Copy the following records word for word, line by line.

== == ==

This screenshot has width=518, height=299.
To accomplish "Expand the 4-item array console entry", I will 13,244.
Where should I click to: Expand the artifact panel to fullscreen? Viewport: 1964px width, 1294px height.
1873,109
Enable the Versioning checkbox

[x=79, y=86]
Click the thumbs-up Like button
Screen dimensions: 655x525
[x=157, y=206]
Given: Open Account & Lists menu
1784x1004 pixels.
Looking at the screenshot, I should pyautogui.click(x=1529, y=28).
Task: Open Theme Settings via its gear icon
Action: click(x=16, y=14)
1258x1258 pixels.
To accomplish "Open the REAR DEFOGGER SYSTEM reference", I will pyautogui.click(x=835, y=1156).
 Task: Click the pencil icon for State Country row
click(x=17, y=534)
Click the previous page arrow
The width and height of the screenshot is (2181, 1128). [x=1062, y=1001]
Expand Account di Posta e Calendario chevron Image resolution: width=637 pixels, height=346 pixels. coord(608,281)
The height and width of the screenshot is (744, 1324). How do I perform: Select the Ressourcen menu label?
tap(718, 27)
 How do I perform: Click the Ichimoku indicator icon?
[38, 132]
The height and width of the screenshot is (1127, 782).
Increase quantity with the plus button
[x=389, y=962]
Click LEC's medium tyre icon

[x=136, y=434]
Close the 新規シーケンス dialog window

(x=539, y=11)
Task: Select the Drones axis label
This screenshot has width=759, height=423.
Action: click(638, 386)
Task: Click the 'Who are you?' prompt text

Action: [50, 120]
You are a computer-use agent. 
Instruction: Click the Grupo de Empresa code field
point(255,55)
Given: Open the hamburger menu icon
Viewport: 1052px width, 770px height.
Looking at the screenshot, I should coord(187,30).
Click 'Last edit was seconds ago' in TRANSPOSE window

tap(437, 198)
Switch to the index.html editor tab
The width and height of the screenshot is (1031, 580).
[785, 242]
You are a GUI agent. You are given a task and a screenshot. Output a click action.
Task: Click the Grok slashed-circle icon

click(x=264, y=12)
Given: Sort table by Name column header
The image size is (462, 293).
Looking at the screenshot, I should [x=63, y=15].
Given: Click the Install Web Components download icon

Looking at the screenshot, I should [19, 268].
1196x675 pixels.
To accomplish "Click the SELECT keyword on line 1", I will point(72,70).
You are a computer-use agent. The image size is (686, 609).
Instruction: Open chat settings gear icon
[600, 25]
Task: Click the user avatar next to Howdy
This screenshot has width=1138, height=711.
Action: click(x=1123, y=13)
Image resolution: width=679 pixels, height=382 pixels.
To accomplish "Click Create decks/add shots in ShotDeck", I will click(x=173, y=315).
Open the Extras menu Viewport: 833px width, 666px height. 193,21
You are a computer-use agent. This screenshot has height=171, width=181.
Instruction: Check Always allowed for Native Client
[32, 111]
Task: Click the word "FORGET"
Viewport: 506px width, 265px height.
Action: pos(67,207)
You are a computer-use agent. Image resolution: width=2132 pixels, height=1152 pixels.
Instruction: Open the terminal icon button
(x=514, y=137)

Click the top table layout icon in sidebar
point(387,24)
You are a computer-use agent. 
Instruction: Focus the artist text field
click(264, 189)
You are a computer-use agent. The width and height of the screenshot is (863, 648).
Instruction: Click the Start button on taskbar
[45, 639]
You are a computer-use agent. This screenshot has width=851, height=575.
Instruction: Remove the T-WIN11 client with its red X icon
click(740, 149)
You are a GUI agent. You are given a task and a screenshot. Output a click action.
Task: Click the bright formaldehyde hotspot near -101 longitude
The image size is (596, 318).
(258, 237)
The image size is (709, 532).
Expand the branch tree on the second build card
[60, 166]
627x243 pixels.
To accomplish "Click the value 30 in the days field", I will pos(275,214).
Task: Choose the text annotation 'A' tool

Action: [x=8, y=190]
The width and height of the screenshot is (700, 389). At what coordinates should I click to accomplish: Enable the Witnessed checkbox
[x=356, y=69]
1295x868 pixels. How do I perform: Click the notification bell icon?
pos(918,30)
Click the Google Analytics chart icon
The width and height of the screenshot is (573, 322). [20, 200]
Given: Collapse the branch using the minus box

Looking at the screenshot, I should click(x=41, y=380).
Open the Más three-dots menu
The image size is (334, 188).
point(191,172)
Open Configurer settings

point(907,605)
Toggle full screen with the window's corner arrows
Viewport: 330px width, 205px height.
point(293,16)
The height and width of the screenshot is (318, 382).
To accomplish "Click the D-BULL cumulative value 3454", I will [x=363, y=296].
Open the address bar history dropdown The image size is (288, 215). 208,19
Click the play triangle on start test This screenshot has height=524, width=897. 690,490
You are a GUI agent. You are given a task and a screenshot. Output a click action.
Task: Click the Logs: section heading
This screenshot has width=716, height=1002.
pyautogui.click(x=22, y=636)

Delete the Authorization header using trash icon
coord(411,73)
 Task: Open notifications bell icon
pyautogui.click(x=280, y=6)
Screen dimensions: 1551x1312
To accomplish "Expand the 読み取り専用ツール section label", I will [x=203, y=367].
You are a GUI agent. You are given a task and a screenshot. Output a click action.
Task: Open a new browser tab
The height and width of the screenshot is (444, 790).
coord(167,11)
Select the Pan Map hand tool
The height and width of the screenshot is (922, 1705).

== == ==

§ CORRECT RESULT
This screenshot has width=518, height=299.
To accomplish "Expand the 4-item array console entry", I will 13,244.
Where should I click to: Expand the artifact panel to fullscreen? Viewport: 1964px width, 1294px height.
1873,109
Enable the Versioning checkbox

[x=79, y=86]
Click the thumbs-up Like button
Screen dimensions: 655x525
[x=157, y=206]
Given: Open Account & Lists menu
1784x1004 pixels.
Looking at the screenshot, I should pyautogui.click(x=1529, y=28).
Task: Open Theme Settings via its gear icon
Action: click(x=16, y=14)
1258x1258 pixels.
To accomplish "Open the REAR DEFOGGER SYSTEM reference", I will pyautogui.click(x=835, y=1156).
 Task: Click the pencil icon for State Country row
click(x=17, y=534)
Click the previous page arrow
The width and height of the screenshot is (2181, 1128). [x=1062, y=1001]
Expand Account di Posta e Calendario chevron Image resolution: width=637 pixels, height=346 pixels. coord(608,281)
The height and width of the screenshot is (744, 1324). How do I perform: Select the Ressourcen menu label?
tap(718, 27)
 How do I perform: Click the Ichimoku indicator icon?
[38, 132]
The height and width of the screenshot is (1127, 782).
Increase quantity with the plus button
[x=389, y=962]
Click LEC's medium tyre icon

[x=136, y=434]
Close the 新規シーケンス dialog window

(x=539, y=11)
Task: Select the Drones axis label
This screenshot has width=759, height=423.
Action: click(638, 386)
Task: Click the 'Who are you?' prompt text

Action: [50, 120]
You are a computer-use agent. 
Instruction: Click the Grupo de Empresa code field
point(255,55)
Given: Open the hamburger menu icon
Viewport: 1052px width, 770px height.
Looking at the screenshot, I should coord(187,30).
Click 'Last edit was seconds ago' in TRANSPOSE window

tap(437, 198)
Switch to the index.html editor tab
The width and height of the screenshot is (1031, 580).
[785, 242]
You are a GUI agent. You are given a task and a screenshot. Output a click action.
Task: Click the Grok slashed-circle icon

click(x=264, y=12)
Given: Sort table by Name column header
The image size is (462, 293).
Looking at the screenshot, I should [x=63, y=15].
Given: Click the Install Web Components download icon

Looking at the screenshot, I should [19, 268].
1196x675 pixels.
To accomplish "Click the SELECT keyword on line 1", I will point(72,70).
You are a computer-use agent. The image size is (686, 609).
Instruction: Open chat settings gear icon
[600, 25]
Task: Click the user avatar next to Howdy
This screenshot has width=1138, height=711.
Action: click(x=1123, y=13)
Image resolution: width=679 pixels, height=382 pixels.
To accomplish "Click Create decks/add shots in ShotDeck", I will click(x=173, y=315).
Open the Extras menu Viewport: 833px width, 666px height. 193,21
You are a computer-use agent. This screenshot has height=171, width=181.
Instruction: Check Always allowed for Native Client
[32, 111]
Task: Click the word "FORGET"
Viewport: 506px width, 265px height.
Action: pos(67,207)
You are a computer-use agent. Image resolution: width=2132 pixels, height=1152 pixels.
Instruction: Open the terminal icon button
(x=514, y=137)

Click the top table layout icon in sidebar
point(387,24)
You are a computer-use agent. 
Instruction: Focus the artist text field
click(264, 189)
You are a computer-use agent. The width and height of the screenshot is (863, 648).
Instruction: Click the Start button on taskbar
[45, 639]
You are a computer-use agent. This screenshot has width=851, height=575.
Instruction: Remove the T-WIN11 client with its red X icon
click(740, 149)
You are a GUI agent. You are given a task and a screenshot. Output a click action.
Task: Click the bright formaldehyde hotspot near -101 longitude
The image size is (596, 318).
(258, 237)
The image size is (709, 532).
Expand the branch tree on the second build card
[60, 166]
627x243 pixels.
To accomplish "Click the value 30 in the days field", I will pos(275,214).
Task: Choose the text annotation 'A' tool

Action: [x=8, y=190]
The width and height of the screenshot is (700, 389). At what coordinates should I click to accomplish: Enable the Witnessed checkbox
[x=356, y=69]
1295x868 pixels. How do I perform: Click the notification bell icon?
pos(918,30)
Click the Google Analytics chart icon
The width and height of the screenshot is (573, 322). [20, 200]
Given: Collapse the branch using the minus box

Looking at the screenshot, I should click(x=41, y=380).
Open the Más three-dots menu
The image size is (334, 188).
point(191,172)
Open Configurer settings

point(907,605)
Toggle full screen with the window's corner arrows
Viewport: 330px width, 205px height.
point(293,16)
The height and width of the screenshot is (318, 382).
To accomplish "Click the D-BULL cumulative value 3454", I will [x=363, y=296].
Open the address bar history dropdown The image size is (288, 215). 208,19
Click the play triangle on start test This screenshot has height=524, width=897. 690,490
You are a GUI agent. You are given a task and a screenshot. Output a click action.
Task: Click the Logs: section heading
This screenshot has width=716, height=1002.
pyautogui.click(x=22, y=636)

Delete the Authorization header using trash icon
coord(411,73)
 Task: Open notifications bell icon
pyautogui.click(x=280, y=6)
Screen dimensions: 1551x1312
To accomplish "Expand the 読み取り専用ツール section label", I will [x=203, y=367].
You are a GUI agent. You are given a task and a screenshot. Output a click action.
Task: Open a new browser tab
The height and width of the screenshot is (444, 790).
coord(167,11)
Select the Pan Map hand tool
The height and width of the screenshot is (922, 1705).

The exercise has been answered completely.